Tanzania Tourism Development Levy (TDL)
In a bid to acquire more revenue from the tourism industry, Tanzanian members of parliament have passed several new tax hikes and a Tourism Development Levy (TDL), during this year’s annual financial budget meeting in July. The changes have been slammed by stakeholders and investors in the sector as “unnecessary” with the potential of harming the industry, but the government stated that it was necessary for the country to utilize the full potential of its tourism sector.
The tax hikes have been added on alcoholic and soft drinks, fuel and other services commonly used by travelers to the East African nation. TDL has been imposed exclusively on hotels and lodgings, and it will come in effect as of 1st September this year. It will require all hotels to charge their clients an extra 2 percent a day – approximately $1 per tourist per day depending on the hotel – in addition to their normal rates, to be collected by the Tanzanian Revenue Authority at the end of every month.
In addition to the tax hikes and new levy, the government has also raised the minimum wage for hotel workers and security personnel by 55 percent and 46 percent respectively. These changes will force hotels and lodges to drastically increase their rates, a move which could be unfavorable to potential travelers.
The government justified the new changes by saying the additional revenue was needed for the Tanzania Tourism Board to function more effectively. Some members of parliament stated that while the nation may rank as the number one safari destination in Africa, there was a need to create more effective marketing campaigns to target countries with potential travelers.

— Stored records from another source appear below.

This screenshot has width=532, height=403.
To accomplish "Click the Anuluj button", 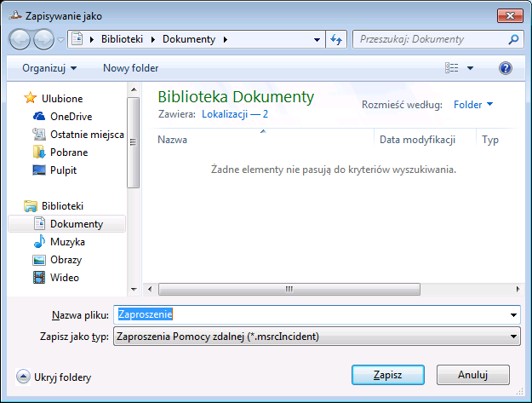I will tap(472, 375).
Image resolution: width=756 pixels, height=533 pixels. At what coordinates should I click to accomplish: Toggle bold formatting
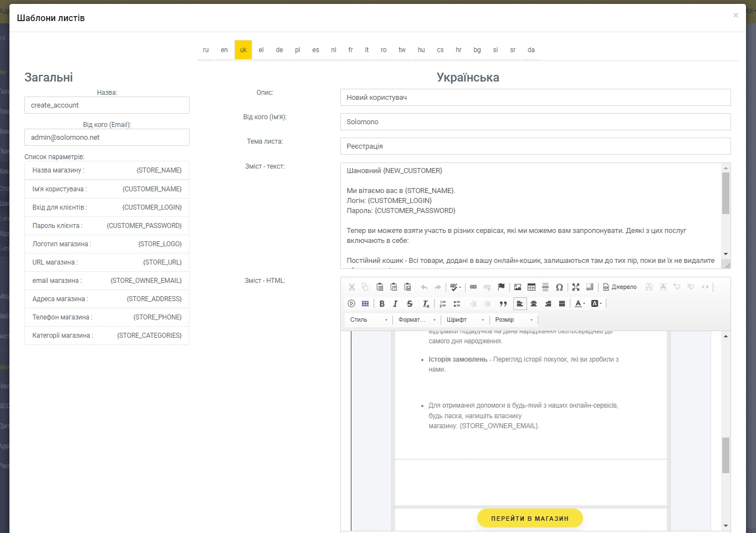click(x=382, y=304)
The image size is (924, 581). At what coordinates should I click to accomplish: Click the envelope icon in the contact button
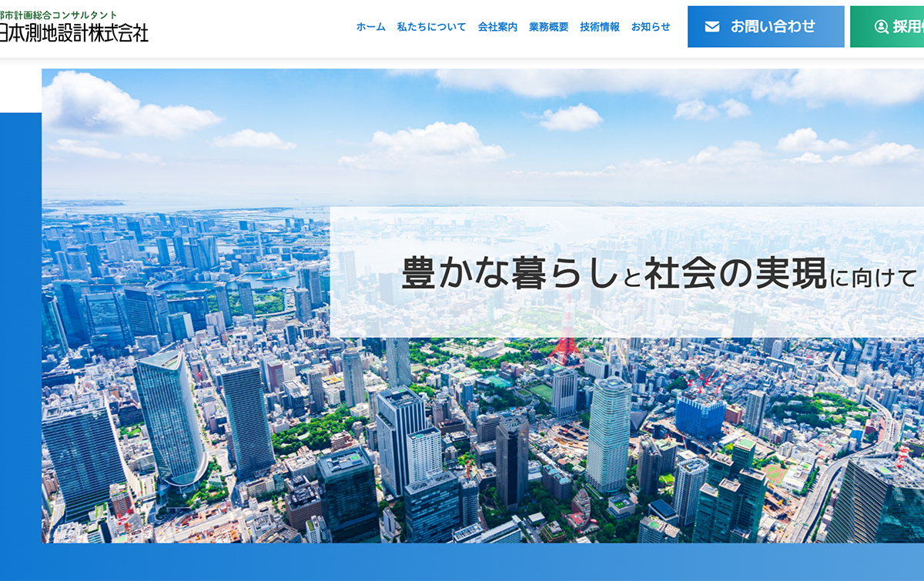(x=712, y=27)
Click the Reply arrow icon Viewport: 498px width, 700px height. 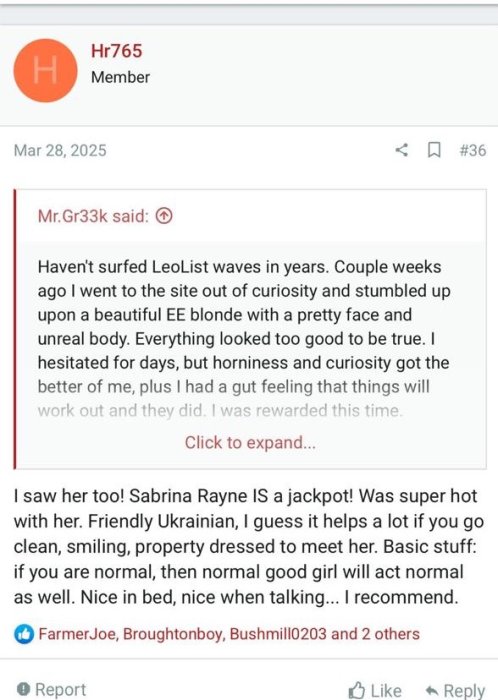point(432,691)
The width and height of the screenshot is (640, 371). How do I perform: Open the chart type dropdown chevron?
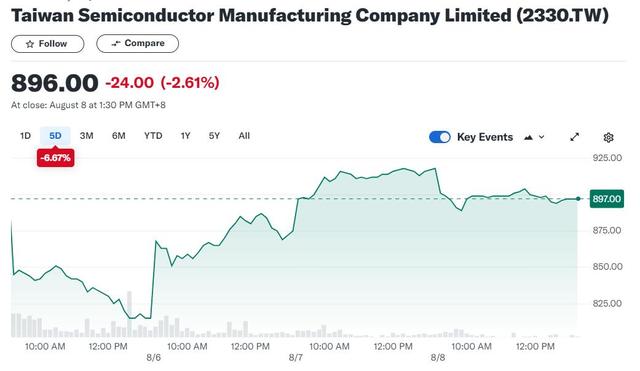[542, 137]
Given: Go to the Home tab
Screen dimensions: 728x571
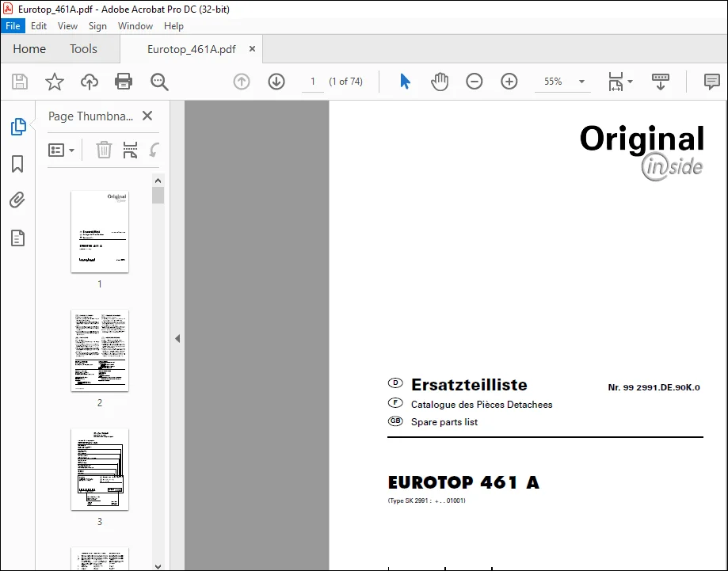Looking at the screenshot, I should [x=29, y=49].
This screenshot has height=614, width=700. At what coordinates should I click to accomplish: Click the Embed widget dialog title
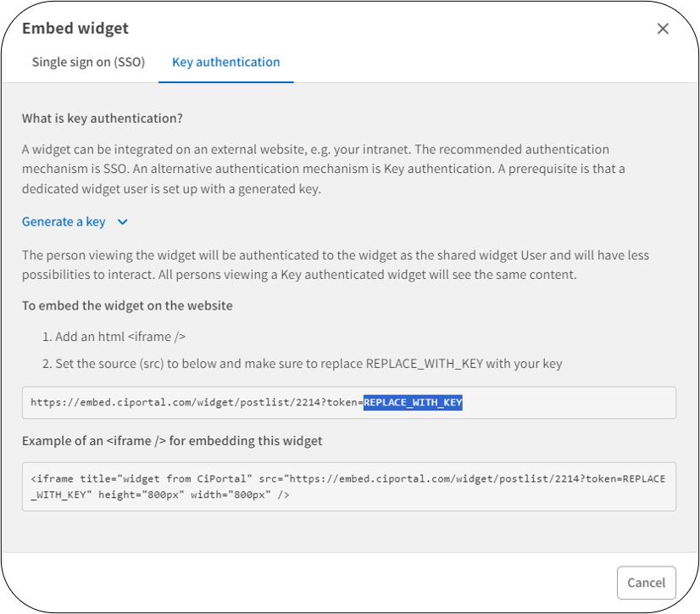point(75,28)
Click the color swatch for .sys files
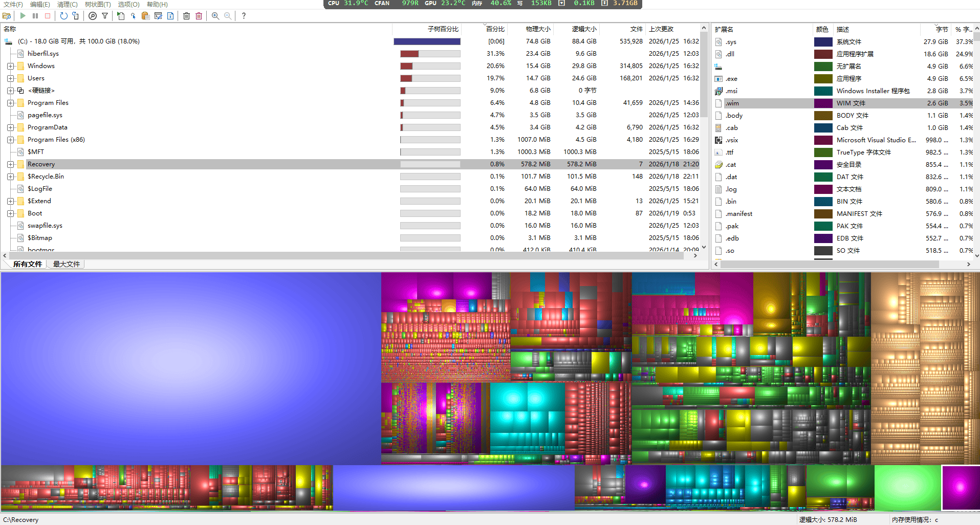This screenshot has height=525, width=980. click(823, 42)
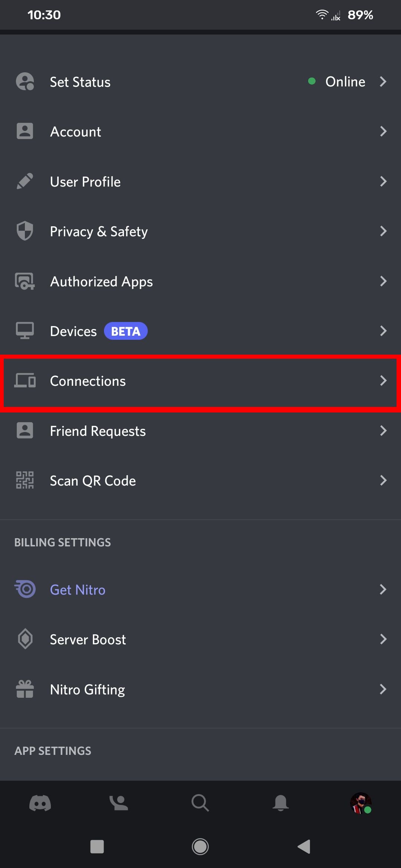Screen dimensions: 401x868
Task: Open the Connections settings entry
Action: (88, 381)
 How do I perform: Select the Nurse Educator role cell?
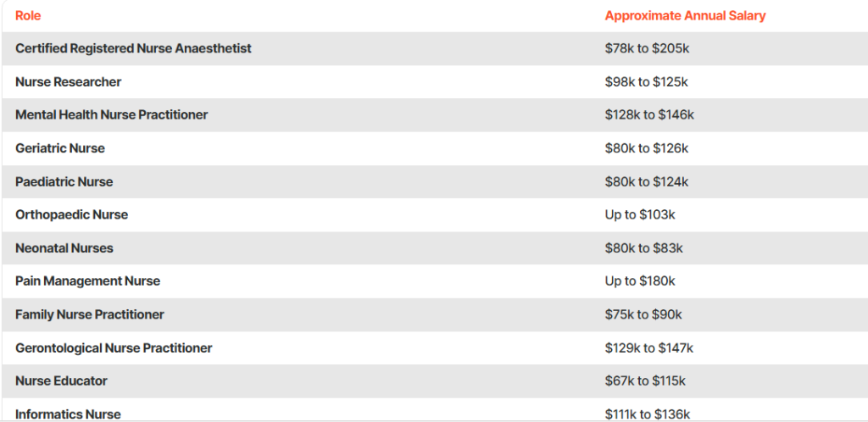click(61, 380)
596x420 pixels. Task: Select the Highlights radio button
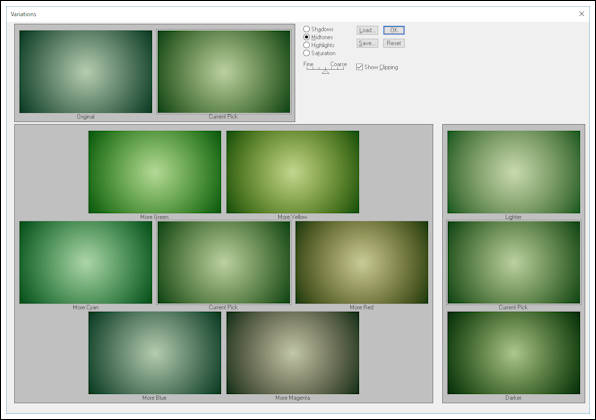coord(306,45)
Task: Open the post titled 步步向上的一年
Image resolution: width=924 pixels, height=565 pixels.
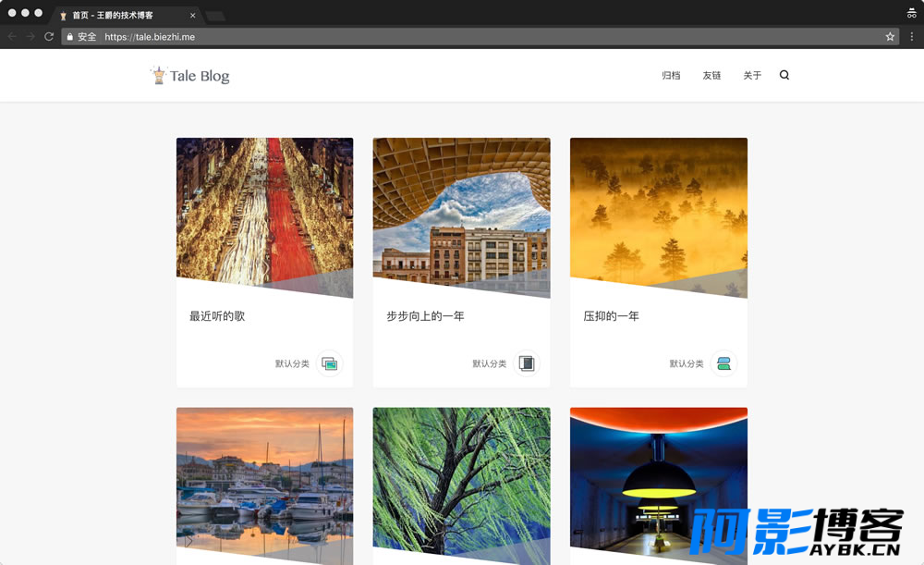Action: pos(425,316)
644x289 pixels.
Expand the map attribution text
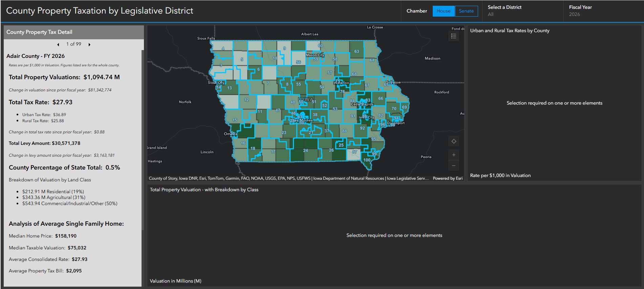coord(288,178)
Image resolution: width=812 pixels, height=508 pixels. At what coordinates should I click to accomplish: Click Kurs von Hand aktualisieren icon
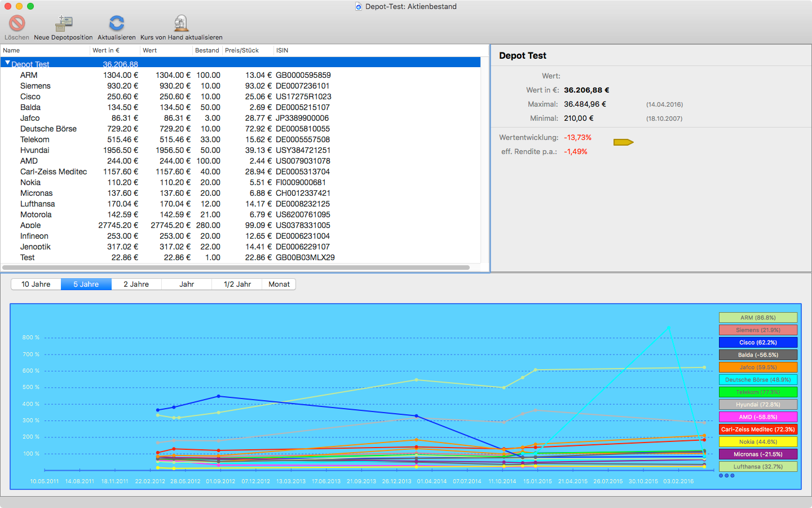(x=181, y=23)
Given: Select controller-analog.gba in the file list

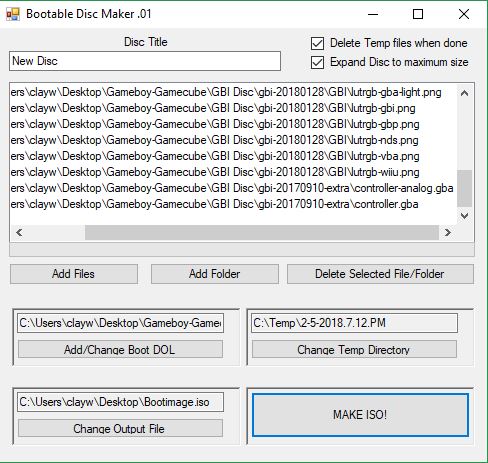Looking at the screenshot, I should [232, 188].
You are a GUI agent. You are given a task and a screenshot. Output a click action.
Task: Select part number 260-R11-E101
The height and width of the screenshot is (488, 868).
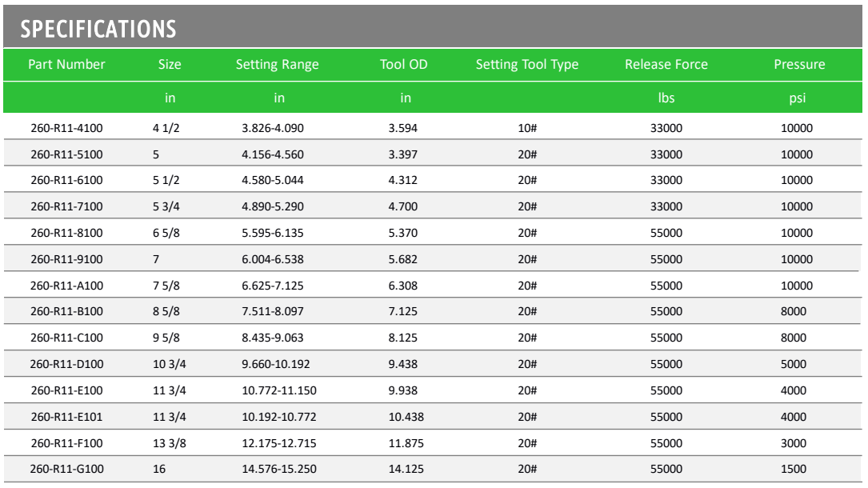[66, 417]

Tanzania’s current annual marketing budget stands at $10 million, and this is mainly used for advertising in North America and Europe. With more funds the Tanzania Tourism Board will be able to advertise in untapped markets in Asia, the Far East and South America.
Critics of the new levy and tax hikes have stated that Tanzania’s hotel industry is already “over-taxed”, particularly when compared to the tourism industry in other East African countries like Kenya and Rwanda. While the hotel industry is not entirely against the changes, the Hotel Association of Tanzania (HAT) feels that the introduction of TDL and the new tax hikes could have been handled with a better approach.
HAT is one of the most vocal critics of the new changes. In a statement released on its website, the organization stated that TDL was introduced without proper consultation with prominent stakeholders in the industry. In fact, the new levy was announced without prior warning by the natural resource minister at an industry stakeholder meeting in Dar es Salaam on April 4th this year. The levy will formally come into effect in September of this year, giving hotels a very small time frame to incorporate the changes into their current rates.
HAT also stated that government should have required hotels to share the burden imposed by the changes with tour operators, airline companies, and park authorities, that way, hotels would not have to change their rates and tourist would not need to feel the pinch. It should have also given hotels at least a year for preparation before allowing TDL to come into effect. HAT further stated that the government should fix the levy for the next five years to allow it to be more readily accepted, and a supervisory board should be created to track the funds and ensure that they are being used for their intended purpose.
Tanzania is not the only East African nation to pass controversial tax laws. Uganda recently introduced Value Added Tax (VAT) on all services offered in the tourism industry. Uganda’s VAT is 18 percent, which means the rates offered for services to tourists will increase significantly. Tanzania also planned on introducing VAT on services offered in the tourism sector, but the proposal was removed from the annual budget mainly thanks to the criticism of the Tanzania Association of Tour Operators and some key members of parliament from the Ministry of Finance.
In theory, TDL could generate more revenue for marketing the country’s attractions around the world, but its introduction could have been handled more delicately. The government should have consulted key stakeholders in the sector to work out all the necessary details and a supervisory board must be created to audit the collection and use of the funds collected.
So what does all this mean for the average traveler planning a safari in the country? Nothing too serious, the rates for hotels around the country will be forced to go up sometime later this year or in the beginning of 2014 to accommodate the new changes, and the price of alcoholic beverages and other soft drinks will increase slightly. Major hotels are already circulating memos to all their potential investors and clients explaining the new changes and how it might affect the industry. Budget travelers are unlikely to feel the changes, but travelers who plan on staying in luxury hotels may need to alter their budget significantly. Contact your tour operator and hotel to find out if there are any changes to your agreed rates.